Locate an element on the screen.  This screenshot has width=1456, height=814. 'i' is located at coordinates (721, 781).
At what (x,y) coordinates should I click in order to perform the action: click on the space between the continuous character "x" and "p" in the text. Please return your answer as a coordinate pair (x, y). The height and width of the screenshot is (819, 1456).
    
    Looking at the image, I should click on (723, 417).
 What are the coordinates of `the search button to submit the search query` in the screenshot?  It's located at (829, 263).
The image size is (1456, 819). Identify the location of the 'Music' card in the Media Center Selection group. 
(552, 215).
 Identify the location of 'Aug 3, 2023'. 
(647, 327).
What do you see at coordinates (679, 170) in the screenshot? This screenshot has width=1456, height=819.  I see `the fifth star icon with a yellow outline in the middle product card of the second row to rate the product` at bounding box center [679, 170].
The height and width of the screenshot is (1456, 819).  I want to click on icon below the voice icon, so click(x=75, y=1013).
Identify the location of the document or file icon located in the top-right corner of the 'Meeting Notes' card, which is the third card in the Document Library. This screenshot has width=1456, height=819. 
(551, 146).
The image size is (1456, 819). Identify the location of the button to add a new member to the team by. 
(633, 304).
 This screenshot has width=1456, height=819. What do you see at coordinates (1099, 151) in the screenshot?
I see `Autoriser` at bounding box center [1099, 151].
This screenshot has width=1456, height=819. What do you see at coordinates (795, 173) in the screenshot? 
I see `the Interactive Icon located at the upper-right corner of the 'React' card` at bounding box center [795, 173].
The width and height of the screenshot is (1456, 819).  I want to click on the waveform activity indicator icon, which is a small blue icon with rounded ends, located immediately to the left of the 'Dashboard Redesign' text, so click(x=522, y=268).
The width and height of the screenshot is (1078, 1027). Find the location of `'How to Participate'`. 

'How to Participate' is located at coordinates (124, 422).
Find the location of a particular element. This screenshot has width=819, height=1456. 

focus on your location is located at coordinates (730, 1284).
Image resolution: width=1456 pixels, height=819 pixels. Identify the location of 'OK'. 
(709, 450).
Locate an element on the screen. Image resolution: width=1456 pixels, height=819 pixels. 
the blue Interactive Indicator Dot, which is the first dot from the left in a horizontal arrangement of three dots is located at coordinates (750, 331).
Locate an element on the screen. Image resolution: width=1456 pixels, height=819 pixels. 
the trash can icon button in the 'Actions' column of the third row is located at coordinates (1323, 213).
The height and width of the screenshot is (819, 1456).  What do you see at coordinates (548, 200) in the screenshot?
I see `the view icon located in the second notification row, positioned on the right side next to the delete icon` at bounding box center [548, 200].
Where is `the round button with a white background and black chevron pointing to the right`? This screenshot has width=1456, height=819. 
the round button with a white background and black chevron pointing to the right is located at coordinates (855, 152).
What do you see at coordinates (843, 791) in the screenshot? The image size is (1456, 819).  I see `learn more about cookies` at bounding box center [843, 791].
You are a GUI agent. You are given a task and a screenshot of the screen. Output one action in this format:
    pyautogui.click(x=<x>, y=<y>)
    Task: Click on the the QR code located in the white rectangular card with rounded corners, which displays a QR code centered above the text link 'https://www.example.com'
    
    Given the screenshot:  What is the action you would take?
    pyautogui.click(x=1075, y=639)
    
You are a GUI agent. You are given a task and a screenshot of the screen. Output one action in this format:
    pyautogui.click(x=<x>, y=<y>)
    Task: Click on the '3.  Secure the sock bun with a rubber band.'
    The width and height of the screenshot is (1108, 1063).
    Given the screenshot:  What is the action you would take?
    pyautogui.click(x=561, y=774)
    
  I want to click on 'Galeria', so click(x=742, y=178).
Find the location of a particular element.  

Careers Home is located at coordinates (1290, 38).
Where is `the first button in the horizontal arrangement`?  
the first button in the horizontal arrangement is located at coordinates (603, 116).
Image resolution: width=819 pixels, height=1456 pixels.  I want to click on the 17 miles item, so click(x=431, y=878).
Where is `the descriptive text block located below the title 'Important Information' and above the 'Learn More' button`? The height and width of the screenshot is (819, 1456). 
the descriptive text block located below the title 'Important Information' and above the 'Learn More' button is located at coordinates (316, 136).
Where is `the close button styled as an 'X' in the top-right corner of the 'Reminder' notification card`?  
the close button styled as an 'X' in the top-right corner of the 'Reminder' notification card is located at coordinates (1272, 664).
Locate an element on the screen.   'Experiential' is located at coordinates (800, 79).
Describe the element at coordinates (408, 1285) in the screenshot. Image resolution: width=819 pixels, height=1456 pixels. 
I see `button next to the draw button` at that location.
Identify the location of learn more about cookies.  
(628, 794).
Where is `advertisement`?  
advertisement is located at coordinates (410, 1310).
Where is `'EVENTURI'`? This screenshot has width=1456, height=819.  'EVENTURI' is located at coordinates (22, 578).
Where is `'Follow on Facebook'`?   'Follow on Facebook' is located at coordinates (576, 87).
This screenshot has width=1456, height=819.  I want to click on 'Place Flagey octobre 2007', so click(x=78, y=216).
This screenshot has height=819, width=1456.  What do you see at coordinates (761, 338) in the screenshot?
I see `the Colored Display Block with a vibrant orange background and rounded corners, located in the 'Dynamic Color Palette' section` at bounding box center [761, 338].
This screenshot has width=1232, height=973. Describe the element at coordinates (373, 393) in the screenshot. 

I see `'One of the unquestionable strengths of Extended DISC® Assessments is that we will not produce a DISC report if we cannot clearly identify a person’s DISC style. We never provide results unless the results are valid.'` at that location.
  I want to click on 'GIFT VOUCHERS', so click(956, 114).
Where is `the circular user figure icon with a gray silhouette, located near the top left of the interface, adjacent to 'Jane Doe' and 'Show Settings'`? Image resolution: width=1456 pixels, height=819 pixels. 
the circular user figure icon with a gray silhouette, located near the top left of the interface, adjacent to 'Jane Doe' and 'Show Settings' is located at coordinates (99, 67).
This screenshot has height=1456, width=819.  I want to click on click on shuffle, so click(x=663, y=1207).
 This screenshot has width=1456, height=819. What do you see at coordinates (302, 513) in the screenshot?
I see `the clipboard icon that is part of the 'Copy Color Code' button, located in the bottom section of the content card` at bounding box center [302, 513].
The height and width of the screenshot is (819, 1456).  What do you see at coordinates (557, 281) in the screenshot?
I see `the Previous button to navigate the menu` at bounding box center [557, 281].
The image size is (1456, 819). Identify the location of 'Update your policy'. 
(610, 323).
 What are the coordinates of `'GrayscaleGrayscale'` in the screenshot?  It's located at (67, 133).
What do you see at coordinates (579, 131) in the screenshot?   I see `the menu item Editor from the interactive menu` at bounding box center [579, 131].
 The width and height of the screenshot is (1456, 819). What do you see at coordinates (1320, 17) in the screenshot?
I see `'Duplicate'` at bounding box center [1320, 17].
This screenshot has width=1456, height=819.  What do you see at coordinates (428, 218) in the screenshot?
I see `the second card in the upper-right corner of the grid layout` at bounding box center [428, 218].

> Given problem
Please convert the material from its first line through the line containing "center [795, 173]." into a Markdown table with the columns Row and Material line, numbering each row and leaving out blank lines.

> Answer for the task
| Row | Material line |
|---|---|
| 1 | Locate an element on the screen.  This screenshot has width=1456, height=814. 'i' is located at coordinates (721, 781). |
| 2 | At what (x,y) coordinates should I click in order to perform the action: click on the space between the continuous character "x" and "p" in the text. Please return your answer as a coordinate pair (x, y). The height and width of the screenshot is (819, 1456). |
| 3 |     Looking at the image, I should click on (723, 417). |
| 4 |  What are the coordinates of `the search button to submit the search query` in the screenshot?  It's located at (829, 263). |
| 5 | The image size is (1456, 819). Identify the location of the 'Music' card in the Media Center Selection group.  |
| 6 | (552, 215). |
| 7 |  Identify the location of 'Aug 3, 2023'.  |
| 8 | (647, 327). |
| 9 | What do you see at coordinates (679, 170) in the screenshot? This screenshot has width=1456, height=819.  I see `the fifth star icon with a yellow outline in the middle product card of the second row to rate the product` at bounding box center [679, 170]. |
| 10 | The height and width of the screenshot is (1456, 819).  I want to click on icon below the voice icon, so click(x=75, y=1013). |
| 11 | Identify the location of the document or file icon located in the top-right corner of the 'Meeting Notes' card, which is the third card in the Document Library. This screenshot has width=1456, height=819.  |
| 12 | (551, 146). |
| 13 | The image size is (1456, 819). Identify the location of the button to add a new member to the team by.  |
| 14 | (633, 304). |
| 15 |  This screenshot has width=1456, height=819. What do you see at coordinates (1099, 151) in the screenshot? |
| 16 | I see `Autoriser` at bounding box center [1099, 151]. |
| 17 | This screenshot has width=1456, height=819. What do you see at coordinates (795, 173) in the screenshot?  |
| 18 | I see `the Interactive Icon located at the upper-right corner of the 'React' card` at bounding box center [795, 173]. |